Star-Studded Tournament Can’t Transcend PUBG’s Esports Problem

Illustration for article titled Star-Studded Tournament Can’t Transcendi PUBG/i’s Esports Problemem/emem/em

The relative entertainment value of all sports can, believe it or not, be boiled down to a single question: are competitors playing to win, or are they only playing to not lose? PUBG’s tournament rule set, unfortunately, leaves a lot of room for the latter, which put a damper on a recent tournament full of Twitch stars.

It’s a problem that’s cropped up in a handful of big PUBG tournaments. Because teams score points based on their performances in multiple matches, they don’t necessarily have to win any chicken dinners to take the big prize. Some teams opt to play cautiously or tread water when they feel like their spot on the winner’s podium is secure. That’s basically what happened during yesterday’s $100,000 Twitch Rivals PUBG Invitational, which featured a star-studded line-up of teams led by names like Dr Disrespect, Shroud, Annemunition, and GassyMexican. There were certainly some fireworks—but as usual, it all ended with a whimper, not a bang.


Team Speshimen, led by notorious edgelord shepherd Forsen, took first place by playing relatively passively—scoring just two or three kills in three of five matches—and consistently surviving until most other teams were eliminated.
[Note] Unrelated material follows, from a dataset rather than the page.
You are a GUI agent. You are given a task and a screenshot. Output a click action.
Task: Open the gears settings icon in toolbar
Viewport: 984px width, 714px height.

They did this against a backdrop of former Counter-Strike pro Shroud ruthlessly stomping Dr Disrespect and some clever boat strategies from Annemunition’s team, among other things.

In the end, despite the fact that Shroud’s team won three matches and far outpaced everybody else in terms of kills, Forsen’s team did just enough to technically win. That said, both Shroud and Annemunition’s teams took home more money than Forsen and friends due to performance bonuses and other technicalities. Despite that, some viewers are still salty, even going so far as to accuse Forsen of cheating or somehow rigging the tournament in his favor. At that suggestion, Forsen could only laugh.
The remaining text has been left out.